Khokhar Pir Bakhsh, Gravino Carmine, Palomba Fabio
Department of Informatics, University of Salerno, Via Giovanni Paolo II, 132, Fisciano, 84084 Salerno, Italy.
Artif Intell Med. 2025 Jun;164:103132. doi: 10.1016/j.artmed.2025.103132. Epub 2025 Apr 15.
Diabetes mellitus (DM), a prevalent metabolic disorder, has significant global health implications. The advent of machine learning (ML) has revolutionized the ability to predict and manage diabetes early, offering new avenues to mitigate its impact. This systematic review examined 53 articles on ML applications for diabetes prediction, focusing on datasets, algorithms, training methods, and evaluation metrics. Various datasets, such as the Singapore National Diabetic Retinopathy Screening Program, REPLACE-BG, National Health and Nutrition Examination Survey (NHANES), and Pima Indians Diabetes Database (PIDD), have been explored, highlighting their unique features and challenges, such as class imbalance. This review assesses the performance of various ML algorithms, such as Convolutional Neural Networks (CNN), Support Vector Machines (SVM), Logistic Regression, and XGBoost, for the prediction of diabetes outcomes from multiple datasets. In addition, it explores explainable AI (XAI) methods such as Grad-CAM, SHAP, and LIME, which improve the transparency and clinical interpretability of AI models in assessing diabetes risk and detecting diabetic retinopathy. Techniques such as cross-validation, data augmentation, and feature selection are discussed in terms of their influence on the versatility and robustness of the model. Some evaluation techniques involving k-fold cross-validation, external validation, and performance indicators such as accuracy, area under curve, sensitivity, and specificity are presented. The findings highlight the usefulness of ML in addressing the challenges of diabetes prediction, the value of sourcing different data types, the need to make models explainable, and the need to keep models clinically relevant. This study highlights significant implications for healthcare professionals, policymakers, technology developers, patients, and researchers, advocating interdisciplinary collaboration and ethical considerations when implementing ML-based diabetes prediction models. By consolidating existing knowledge, this SLR outlines future research directions aimed at improving diagnostic accuracy, patient care, and healthcare efficiency through advanced ML applications. This comprehensive review contributes to the ongoing efforts to utilize artificial intelligence technology for a better prediction of diabetes, ultimately aiming to reduce the global burden of this widespread disease.

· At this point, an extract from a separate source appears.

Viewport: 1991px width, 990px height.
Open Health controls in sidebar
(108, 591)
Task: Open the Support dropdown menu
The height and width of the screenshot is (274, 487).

糖尿病(DM)是一种普遍存在的代谢紊乱疾病,对全球健康有着重大影响。机器学习(ML)的出现彻底改变了早期预测和管理糖尿病的能力,为减轻其影响提供了新途径。本系统综述研究了53篇关于ML在糖尿病预测中的应用的文章,重点关注数据集、算法、训练方法和评估指标。已探索了各种数据集,如新加坡国家糖尿病视网膜病变筛查计划、REPLACE-BG、国家健康与营养检查调查(NHANES)以及皮马印第安人糖尿病数据库(PIDD),突出了它们的独特特征和挑战,如类别不平衡。本综述评估了各种ML算法,如卷积神经网络(CNN)、支持向量机(SVM)、逻辑回归和XGBoost,用于从多个数据集中预测糖尿病结果的性能。此外,还探讨了可解释人工智能(XAI)方法,如Grad-CAM、SHAP和LIME,这些方法提高了人工智能模型在评估糖尿病风险和检测糖尿病视网膜病变方面的透明度和临床可解释性。讨论了交叉验证、数据增强和特征选择等技术对模型通用性和稳健性的影响。介绍了一些涉及k折交叉验证、外部验证以及准确性、曲线下面积、敏感性和特异性等性能指标的评估技术。研究结果突出了ML在应对糖尿病预测挑战方面的有用性、获取不同数据类型的价值、使模型具有可解释性的必要性以及使模型与临床相关的必要性。本研究突出了对医疗保健专业人员、政策制定者、技术开发者、患者和研究人员的重大影响,倡导在实施基于ML的糖尿病预测模型时进行跨学科合作和伦理考量。通过整合现有知识,本系统文献综述概述了未来的研究方向,旨在通过先进的ML应用提高诊断准确性、患者护理水平和医疗保健效率。这一全面综述有助于持续利用人工智能技术更好地预测糖尿病的努力,最终目标是减轻这种广泛疾病的全球负担。